Task directions: The goal here is an exact copy of the entries below, without their pictures.

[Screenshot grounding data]
[Start of Attachment]
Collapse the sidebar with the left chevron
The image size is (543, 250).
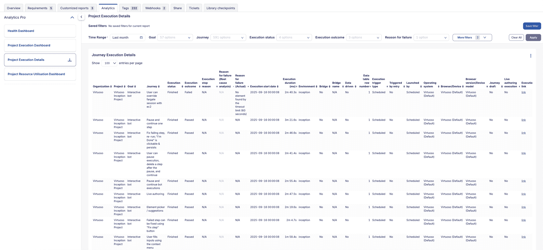tap(81, 17)
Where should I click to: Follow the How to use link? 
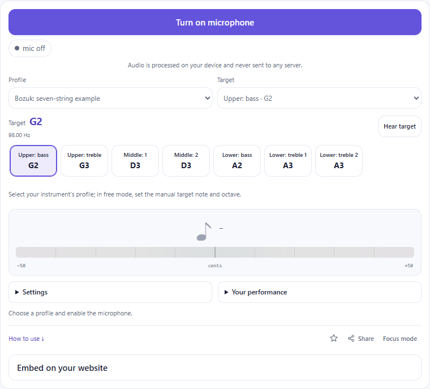tap(27, 339)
[End of Attachment]
The completed task:
Collapse the sidebar with the left chevron
The image size is (543, 250).
tap(81, 17)
Where should I click to: Follow the How to use link? 
tap(27, 339)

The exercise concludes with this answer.